_EXERCÍCIO ESCRITO 1_:
Indique se cada uma das afirmações seguintes está de acordo com o excerto sobre as críticas de Stiglitz à resposta à crise: (a) Stiglitz defende que se deixem cair alguns bancos; (b) Stiglitz aprovou o reforço dos poderes do Fundo Monetário Internacional; (c) Stiglitz mostra-se otimista. Responda sim ou não a cada uma e cite as palavras do excerto que o determinam.
_EXERCÍCIO ESCRITO 2_:
Retome o excerto sobre as críticas de Stiglitz à resposta à crise a partir do ponto em que termina.

_EXCERTO PARA LEITURA_:
********************
O prémio Nobel diz que a melhor estratégia contra a crise passa por realizar mais investimento público, reforçar os apoios ao mercado hipotecário e deixar cair alguns bancos, para evitar que os contribuintes estejam a servir para premiar os excessos cometidos. Por isso, criticou a Administração Obama de estar a investir lentamente e em montantes insuficientes, ao mesmo tempo que cria bancos zombies, ainda maiores do que os que já existiam, agravando o problema de serem "demasiado grandes para falirem".
Stiglitz não gostou também de ver o Fundo Monetário Internacional, que sempre criticou pelas estratégias que impunha aos países em dificuldades, a ter os seus poderes reforçados. "Estamos a pôr a resolver a crise as mesmas pessoas que a ajudaram a criar, passando muitas das características do sector privado para o sector público", afirmou. Mesmo com o sistema financeiro que critica quase de joelhos, Joseph Stiglitz continua pessimista. Fonte: jornal Público.
********************
(Registos de localização de palavras e elementos)
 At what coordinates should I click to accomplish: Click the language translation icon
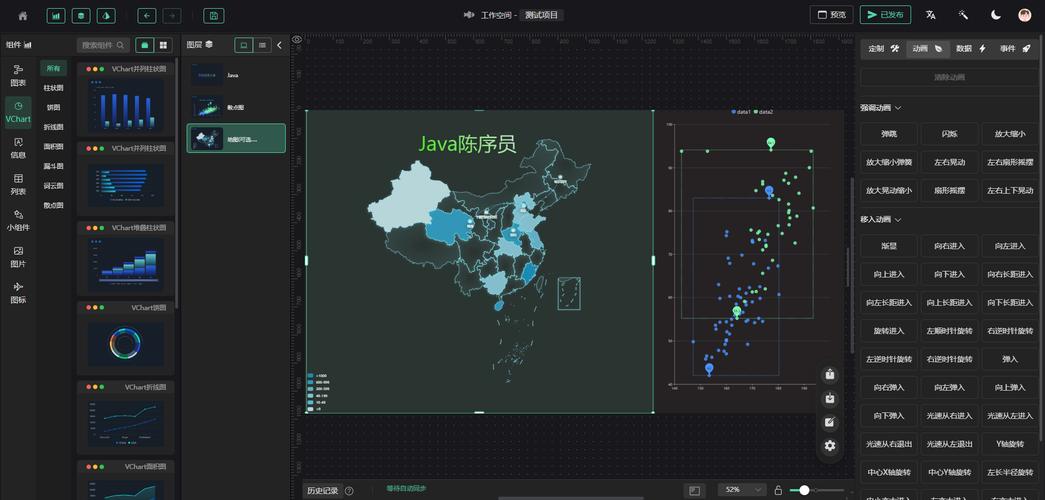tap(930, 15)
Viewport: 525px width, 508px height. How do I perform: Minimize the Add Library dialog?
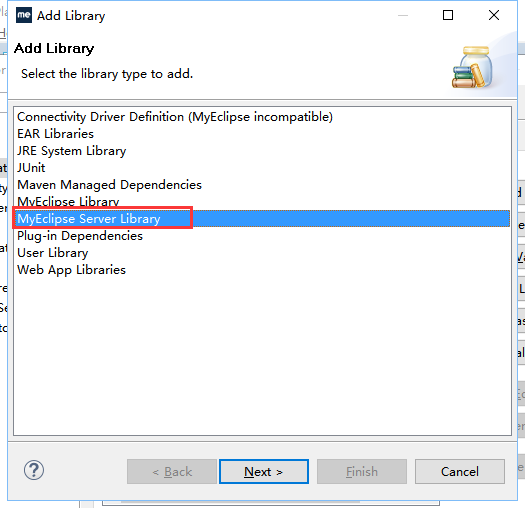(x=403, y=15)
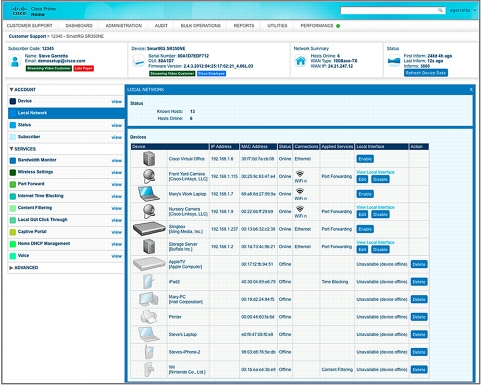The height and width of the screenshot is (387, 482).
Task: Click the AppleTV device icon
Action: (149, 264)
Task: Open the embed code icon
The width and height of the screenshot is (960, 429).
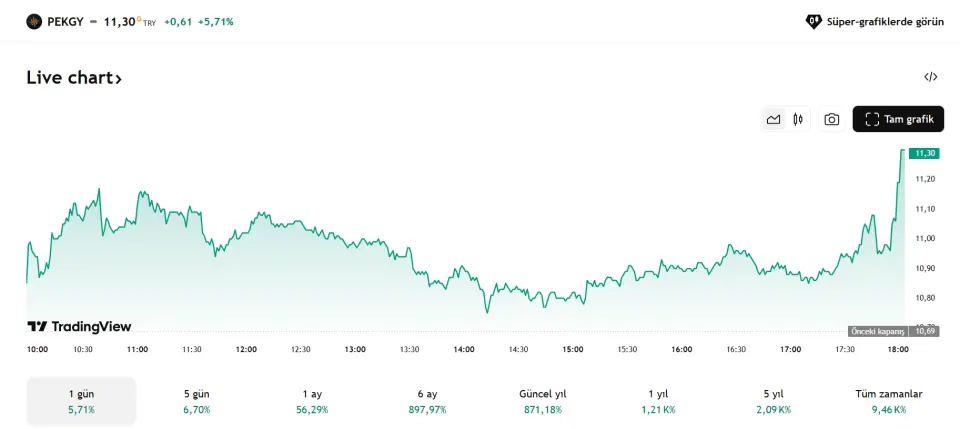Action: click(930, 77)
********************
_RESULTADO ESPERADO 1_:
(a) Sim: "deixar cair alguns bancos".
(b) Não: "Stiglitz não gostou também de ver o Fundo Monetário Internacional".
(c) Não: "Joseph Stiglitz continua pessimista".

_RESULTADO ESPERADO 2_:
E que efeitos teve tudo isto em Portugal? Muito advogam, e há muito tempo, que a situação é semelhante até em relação às nefastas políticas educativas dos últimos anos.
É certo que muitos dos que afirmam esse tipo de conclusões não têm a voz de Joseph Stiglitz. Li alguns estudos que apontaram no sentido de se ter realizado a maior transferência de recursos financeiros da classe média para a classe alta; e intitularam essa acção como um assalto.
O que assistimos por cá, e no que à Educação diz respeito, foi a uma tentativa de precarização da profissão docente através de várias políticas que se tornaram também exclusivas das responsabilidades individuais e um grande retrocesso na afirmação do poder democrático das escolas:
- divisão da carreira de professores em duas categorias com o único objectivo de impedir as progressões;
- burocratização infernal da actividade docente;
- capitulação da tímida autonomia das escolas transformando-as em repartições do estado numa lógica hierárquica de obediência rígida ao iluminado poder central (o único que pensa, que é moralmente irrepreensível e que sabe o que faz);
- contratação de docentes a recibo verde e com baixas remunerações;
- afunilamento da progressão nas carreiras (mais propriamente, e neste caso, cancelamento por tempo indeterminado das progressões);
- precarização dos vínculos.
E tudo pela mão do partido político que suporta o actual governo. Se elas existirem, e quero crer que sim, que raio, ai como devem estar algumas consciências. É o que dá cavalgar apressadamente as modernices.